__STUDY TEXT__:

Mike, thanks for the response. I probably over-thought what was meant to be a more casual post, but only because it is something I am working through myself.

__EXERCISE OBJECTIVE__: Retype the whole reply to Mike word for word. The items that follow aren't needed for anything here.

__RECORDED DATA__:
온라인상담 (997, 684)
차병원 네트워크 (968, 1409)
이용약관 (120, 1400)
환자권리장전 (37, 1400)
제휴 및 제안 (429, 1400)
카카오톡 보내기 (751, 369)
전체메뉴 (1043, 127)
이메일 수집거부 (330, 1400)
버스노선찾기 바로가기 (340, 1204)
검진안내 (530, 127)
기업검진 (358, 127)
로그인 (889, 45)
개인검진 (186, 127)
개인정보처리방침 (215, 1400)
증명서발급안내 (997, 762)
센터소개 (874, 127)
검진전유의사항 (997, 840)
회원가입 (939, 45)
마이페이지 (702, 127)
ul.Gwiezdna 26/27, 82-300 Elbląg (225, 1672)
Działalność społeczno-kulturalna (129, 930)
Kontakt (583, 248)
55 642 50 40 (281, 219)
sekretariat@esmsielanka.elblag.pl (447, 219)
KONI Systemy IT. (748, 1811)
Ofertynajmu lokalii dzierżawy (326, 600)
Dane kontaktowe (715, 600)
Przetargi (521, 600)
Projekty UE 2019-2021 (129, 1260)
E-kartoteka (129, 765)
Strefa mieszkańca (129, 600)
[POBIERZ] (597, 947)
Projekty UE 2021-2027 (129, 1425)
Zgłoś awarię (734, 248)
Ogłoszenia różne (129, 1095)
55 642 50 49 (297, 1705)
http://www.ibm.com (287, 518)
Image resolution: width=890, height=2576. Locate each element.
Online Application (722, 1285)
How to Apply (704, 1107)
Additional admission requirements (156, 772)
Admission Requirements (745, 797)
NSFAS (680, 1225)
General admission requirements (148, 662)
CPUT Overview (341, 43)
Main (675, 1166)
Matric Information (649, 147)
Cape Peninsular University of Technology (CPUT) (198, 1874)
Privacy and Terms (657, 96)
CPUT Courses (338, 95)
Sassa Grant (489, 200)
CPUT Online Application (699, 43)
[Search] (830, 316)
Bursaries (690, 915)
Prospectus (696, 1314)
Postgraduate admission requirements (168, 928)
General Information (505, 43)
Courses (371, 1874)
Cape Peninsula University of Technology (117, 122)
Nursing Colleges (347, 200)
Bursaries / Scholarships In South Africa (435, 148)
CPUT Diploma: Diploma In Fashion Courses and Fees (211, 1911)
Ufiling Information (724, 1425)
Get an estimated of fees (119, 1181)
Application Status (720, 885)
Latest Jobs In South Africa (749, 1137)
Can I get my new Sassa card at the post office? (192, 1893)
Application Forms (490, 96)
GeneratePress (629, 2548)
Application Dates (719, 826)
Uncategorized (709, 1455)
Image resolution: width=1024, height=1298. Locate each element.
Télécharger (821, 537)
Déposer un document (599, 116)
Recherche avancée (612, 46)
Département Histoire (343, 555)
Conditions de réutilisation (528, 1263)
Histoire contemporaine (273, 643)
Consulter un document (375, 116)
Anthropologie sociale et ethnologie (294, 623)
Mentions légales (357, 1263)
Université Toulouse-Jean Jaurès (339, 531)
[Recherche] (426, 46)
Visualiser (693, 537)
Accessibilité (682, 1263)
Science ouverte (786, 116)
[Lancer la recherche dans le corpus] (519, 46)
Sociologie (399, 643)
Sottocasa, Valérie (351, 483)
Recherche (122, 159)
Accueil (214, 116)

__ANSWER SPACE__:
Mike, thanks for the response. I probably over-thought what was meant to be a more casual post, but only because it is something I am working through myself.